[DATA FOR THIS EXERCISE — start]

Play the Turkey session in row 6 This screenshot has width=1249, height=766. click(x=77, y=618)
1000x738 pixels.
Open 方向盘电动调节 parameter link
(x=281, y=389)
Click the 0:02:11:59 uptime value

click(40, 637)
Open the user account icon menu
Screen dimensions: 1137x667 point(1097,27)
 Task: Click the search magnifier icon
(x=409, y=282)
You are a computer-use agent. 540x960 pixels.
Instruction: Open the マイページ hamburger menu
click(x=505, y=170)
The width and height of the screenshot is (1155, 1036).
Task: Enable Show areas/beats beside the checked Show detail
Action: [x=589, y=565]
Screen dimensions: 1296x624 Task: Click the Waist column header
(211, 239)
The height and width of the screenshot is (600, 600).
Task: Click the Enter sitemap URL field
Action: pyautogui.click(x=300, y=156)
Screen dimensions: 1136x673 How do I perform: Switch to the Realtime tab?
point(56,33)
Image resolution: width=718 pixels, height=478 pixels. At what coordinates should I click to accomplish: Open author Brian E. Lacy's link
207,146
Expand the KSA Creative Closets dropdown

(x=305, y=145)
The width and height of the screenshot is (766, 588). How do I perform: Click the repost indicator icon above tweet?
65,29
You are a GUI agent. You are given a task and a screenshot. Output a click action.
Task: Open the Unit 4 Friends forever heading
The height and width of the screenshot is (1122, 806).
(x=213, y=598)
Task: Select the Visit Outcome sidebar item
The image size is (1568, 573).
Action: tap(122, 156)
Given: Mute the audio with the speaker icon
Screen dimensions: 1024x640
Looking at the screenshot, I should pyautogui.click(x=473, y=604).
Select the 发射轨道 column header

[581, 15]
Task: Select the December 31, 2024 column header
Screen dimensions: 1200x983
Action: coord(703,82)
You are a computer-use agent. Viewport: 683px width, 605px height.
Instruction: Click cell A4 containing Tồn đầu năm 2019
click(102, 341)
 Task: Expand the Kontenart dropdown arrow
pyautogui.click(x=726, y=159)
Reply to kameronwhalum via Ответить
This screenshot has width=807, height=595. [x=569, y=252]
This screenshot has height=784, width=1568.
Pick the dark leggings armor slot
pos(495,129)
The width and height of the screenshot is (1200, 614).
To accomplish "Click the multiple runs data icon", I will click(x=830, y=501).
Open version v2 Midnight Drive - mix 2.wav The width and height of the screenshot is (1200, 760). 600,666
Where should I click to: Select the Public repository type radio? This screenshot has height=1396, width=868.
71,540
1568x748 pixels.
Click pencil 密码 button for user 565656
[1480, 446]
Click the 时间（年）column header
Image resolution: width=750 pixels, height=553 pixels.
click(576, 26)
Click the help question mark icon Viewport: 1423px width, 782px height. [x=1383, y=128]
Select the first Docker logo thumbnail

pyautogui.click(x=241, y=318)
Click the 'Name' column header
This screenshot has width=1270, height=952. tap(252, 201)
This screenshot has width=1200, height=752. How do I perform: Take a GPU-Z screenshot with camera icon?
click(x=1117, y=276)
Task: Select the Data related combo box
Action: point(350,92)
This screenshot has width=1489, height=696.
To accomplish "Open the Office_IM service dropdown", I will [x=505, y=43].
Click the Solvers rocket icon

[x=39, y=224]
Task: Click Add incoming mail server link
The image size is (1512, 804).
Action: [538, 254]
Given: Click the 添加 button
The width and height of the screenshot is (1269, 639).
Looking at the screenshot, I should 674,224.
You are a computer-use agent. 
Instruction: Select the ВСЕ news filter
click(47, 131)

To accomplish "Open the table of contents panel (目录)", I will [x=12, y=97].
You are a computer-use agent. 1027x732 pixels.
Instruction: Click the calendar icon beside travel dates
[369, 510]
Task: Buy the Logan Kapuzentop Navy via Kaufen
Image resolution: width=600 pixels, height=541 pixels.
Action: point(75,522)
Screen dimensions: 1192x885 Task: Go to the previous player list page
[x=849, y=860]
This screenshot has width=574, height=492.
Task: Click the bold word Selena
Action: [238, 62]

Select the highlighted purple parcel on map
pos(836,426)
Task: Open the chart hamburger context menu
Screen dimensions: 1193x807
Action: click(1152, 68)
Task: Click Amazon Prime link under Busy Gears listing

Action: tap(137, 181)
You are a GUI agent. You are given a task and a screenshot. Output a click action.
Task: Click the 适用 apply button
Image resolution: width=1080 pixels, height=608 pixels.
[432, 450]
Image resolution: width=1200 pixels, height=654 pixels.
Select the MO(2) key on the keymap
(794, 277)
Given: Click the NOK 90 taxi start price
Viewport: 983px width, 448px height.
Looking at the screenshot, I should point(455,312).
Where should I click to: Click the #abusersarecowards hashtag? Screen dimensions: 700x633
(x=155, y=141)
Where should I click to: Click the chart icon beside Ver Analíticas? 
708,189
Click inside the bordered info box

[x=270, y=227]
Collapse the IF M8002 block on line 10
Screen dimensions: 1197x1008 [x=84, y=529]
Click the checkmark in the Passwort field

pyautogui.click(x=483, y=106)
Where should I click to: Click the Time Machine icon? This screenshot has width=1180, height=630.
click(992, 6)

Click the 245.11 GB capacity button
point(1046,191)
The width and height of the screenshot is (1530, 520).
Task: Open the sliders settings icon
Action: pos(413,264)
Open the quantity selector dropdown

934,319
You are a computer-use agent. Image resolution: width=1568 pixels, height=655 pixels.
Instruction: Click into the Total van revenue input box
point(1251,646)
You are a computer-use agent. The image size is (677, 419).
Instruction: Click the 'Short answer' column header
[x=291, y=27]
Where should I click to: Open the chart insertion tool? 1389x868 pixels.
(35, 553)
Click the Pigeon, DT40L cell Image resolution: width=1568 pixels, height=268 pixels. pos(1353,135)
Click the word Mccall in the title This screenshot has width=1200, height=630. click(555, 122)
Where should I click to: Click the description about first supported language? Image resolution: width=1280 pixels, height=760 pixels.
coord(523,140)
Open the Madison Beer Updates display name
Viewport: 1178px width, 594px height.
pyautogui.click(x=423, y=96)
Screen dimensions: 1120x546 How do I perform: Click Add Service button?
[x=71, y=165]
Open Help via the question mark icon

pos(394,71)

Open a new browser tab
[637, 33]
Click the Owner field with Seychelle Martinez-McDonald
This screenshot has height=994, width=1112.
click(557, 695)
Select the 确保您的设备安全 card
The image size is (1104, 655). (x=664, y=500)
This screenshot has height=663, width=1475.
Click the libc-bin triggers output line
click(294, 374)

[DATA FOR THIS EXERCISE — finish]

TASK ITEM
Only an exact copy of the data above will do.

FINISHED EXERCISE
Play the Turkey session in row 6 This screenshot has width=1249, height=766. click(x=77, y=618)
1000x738 pixels.
Open 方向盘电动调节 parameter link
(x=281, y=389)
Click the 0:02:11:59 uptime value

click(40, 637)
Open the user account icon menu
Screen dimensions: 1137x667 point(1097,27)
 Task: Click the search magnifier icon
(x=409, y=282)
You are a computer-use agent. 540x960 pixels.
Instruction: Open the マイページ hamburger menu
click(x=505, y=170)
The width and height of the screenshot is (1155, 1036).
Task: Enable Show areas/beats beside the checked Show detail
Action: [x=589, y=565]
Screen dimensions: 1296x624 Task: Click the Waist column header
(211, 239)
The height and width of the screenshot is (600, 600).
Task: Click the Enter sitemap URL field
Action: pyautogui.click(x=300, y=156)
Screen dimensions: 1136x673 How do I perform: Switch to the Realtime tab?
point(56,33)
Image resolution: width=718 pixels, height=478 pixels. At what coordinates should I click to accomplish: Open author Brian E. Lacy's link
207,146
Expand the KSA Creative Closets dropdown

(x=305, y=145)
The width and height of the screenshot is (766, 588). How do I perform: Click the repost indicator icon above tweet?
65,29
You are a GUI agent. You are given a task and a screenshot. Output a click action.
Task: Open the Unit 4 Friends forever heading
The height and width of the screenshot is (1122, 806).
(x=213, y=598)
Task: Select the Visit Outcome sidebar item
The image size is (1568, 573).
Action: tap(122, 156)
Given: Mute the audio with the speaker icon
Screen dimensions: 1024x640
Looking at the screenshot, I should pyautogui.click(x=473, y=604).
Select the 发射轨道 column header

[581, 15]
Task: Select the December 31, 2024 column header
Screen dimensions: 1200x983
Action: coord(703,82)
You are a computer-use agent. Viewport: 683px width, 605px height.
Instruction: Click cell A4 containing Tồn đầu năm 2019
click(102, 341)
 Task: Expand the Kontenart dropdown arrow
pyautogui.click(x=726, y=159)
Reply to kameronwhalum via Ответить
This screenshot has width=807, height=595. [x=569, y=252]
This screenshot has height=784, width=1568.
Pick the dark leggings armor slot
pos(495,129)
The width and height of the screenshot is (1200, 614).
To accomplish "Click the multiple runs data icon", I will click(x=830, y=501).
Open version v2 Midnight Drive - mix 2.wav The width and height of the screenshot is (1200, 760). 600,666
Where should I click to: Select the Public repository type radio? This screenshot has height=1396, width=868.
71,540
1568x748 pixels.
Click pencil 密码 button for user 565656
[1480, 446]
Click the 时间（年）column header
Image resolution: width=750 pixels, height=553 pixels.
click(576, 26)
Click the help question mark icon Viewport: 1423px width, 782px height. [x=1383, y=128]
Select the first Docker logo thumbnail

pyautogui.click(x=241, y=318)
Click the 'Name' column header
This screenshot has width=1270, height=952. tap(252, 201)
This screenshot has width=1200, height=752. How do I perform: Take a GPU-Z screenshot with camera icon?
click(x=1117, y=276)
Task: Select the Data related combo box
Action: point(350,92)
This screenshot has width=1489, height=696.
To accomplish "Open the Office_IM service dropdown", I will [x=505, y=43].
Click the Solvers rocket icon

[x=39, y=224]
Task: Click Add incoming mail server link
The image size is (1512, 804).
Action: [538, 254]
Given: Click the 添加 button
The width and height of the screenshot is (1269, 639).
Looking at the screenshot, I should 674,224.
You are a computer-use agent. 
Instruction: Select the ВСЕ news filter
click(47, 131)

To accomplish "Open the table of contents panel (目录)", I will [x=12, y=97].
You are a computer-use agent. 1027x732 pixels.
Instruction: Click the calendar icon beside travel dates
[369, 510]
Task: Buy the Logan Kapuzentop Navy via Kaufen
Image resolution: width=600 pixels, height=541 pixels.
Action: point(75,522)
Screen dimensions: 1192x885 Task: Go to the previous player list page
[x=849, y=860]
This screenshot has width=574, height=492.
Task: Click the bold word Selena
Action: [238, 62]

Select the highlighted purple parcel on map
pos(836,426)
Task: Open the chart hamburger context menu
Screen dimensions: 1193x807
Action: click(1152, 68)
Task: Click Amazon Prime link under Busy Gears listing

Action: tap(137, 181)
You are a GUI agent. You are given a task and a screenshot. Output a click action.
Task: Click the 适用 apply button
Image resolution: width=1080 pixels, height=608 pixels.
[432, 450]
Image resolution: width=1200 pixels, height=654 pixels.
Select the MO(2) key on the keymap
(794, 277)
Given: Click the NOK 90 taxi start price
Viewport: 983px width, 448px height.
Looking at the screenshot, I should point(455,312).
Where should I click to: Click the #abusersarecowards hashtag? Screen dimensions: 700x633
(x=155, y=141)
Where should I click to: Click the chart icon beside Ver Analíticas? 
708,189
Click inside the bordered info box

[x=270, y=227]
Collapse the IF M8002 block on line 10
Screen dimensions: 1197x1008 [x=84, y=529]
Click the checkmark in the Passwort field

pyautogui.click(x=483, y=106)
Where should I click to: Click the Time Machine icon? This screenshot has width=1180, height=630.
click(992, 6)

Click the 245.11 GB capacity button
point(1046,191)
The width and height of the screenshot is (1530, 520).
Task: Open the sliders settings icon
Action: pos(413,264)
Open the quantity selector dropdown

934,319
You are a computer-use agent. Image resolution: width=1568 pixels, height=655 pixels.
Instruction: Click into the Total van revenue input box
point(1251,646)
You are a computer-use agent. The image size is (677, 419).
Instruction: Click the 'Short answer' column header
[x=291, y=27]
Where should I click to: Open the chart insertion tool? 1389x868 pixels.
(35, 553)
Click the Pigeon, DT40L cell Image resolution: width=1568 pixels, height=268 pixels. pos(1353,135)
Click the word Mccall in the title This screenshot has width=1200, height=630. click(555, 122)
Where should I click to: Click the description about first supported language? Image resolution: width=1280 pixels, height=760 pixels.
coord(523,140)
Open the Madison Beer Updates display name
Viewport: 1178px width, 594px height.
pyautogui.click(x=423, y=96)
Screen dimensions: 1120x546 How do I perform: Click Add Service button?
[x=71, y=165]
Open Help via the question mark icon

pos(394,71)

Open a new browser tab
[637, 33]
Click the Owner field with Seychelle Martinez-McDonald
This screenshot has height=994, width=1112.
click(557, 695)
Select the 确保您的设备安全 card
The image size is (1104, 655). (x=664, y=500)
This screenshot has height=663, width=1475.
Click the libc-bin triggers output line
click(294, 374)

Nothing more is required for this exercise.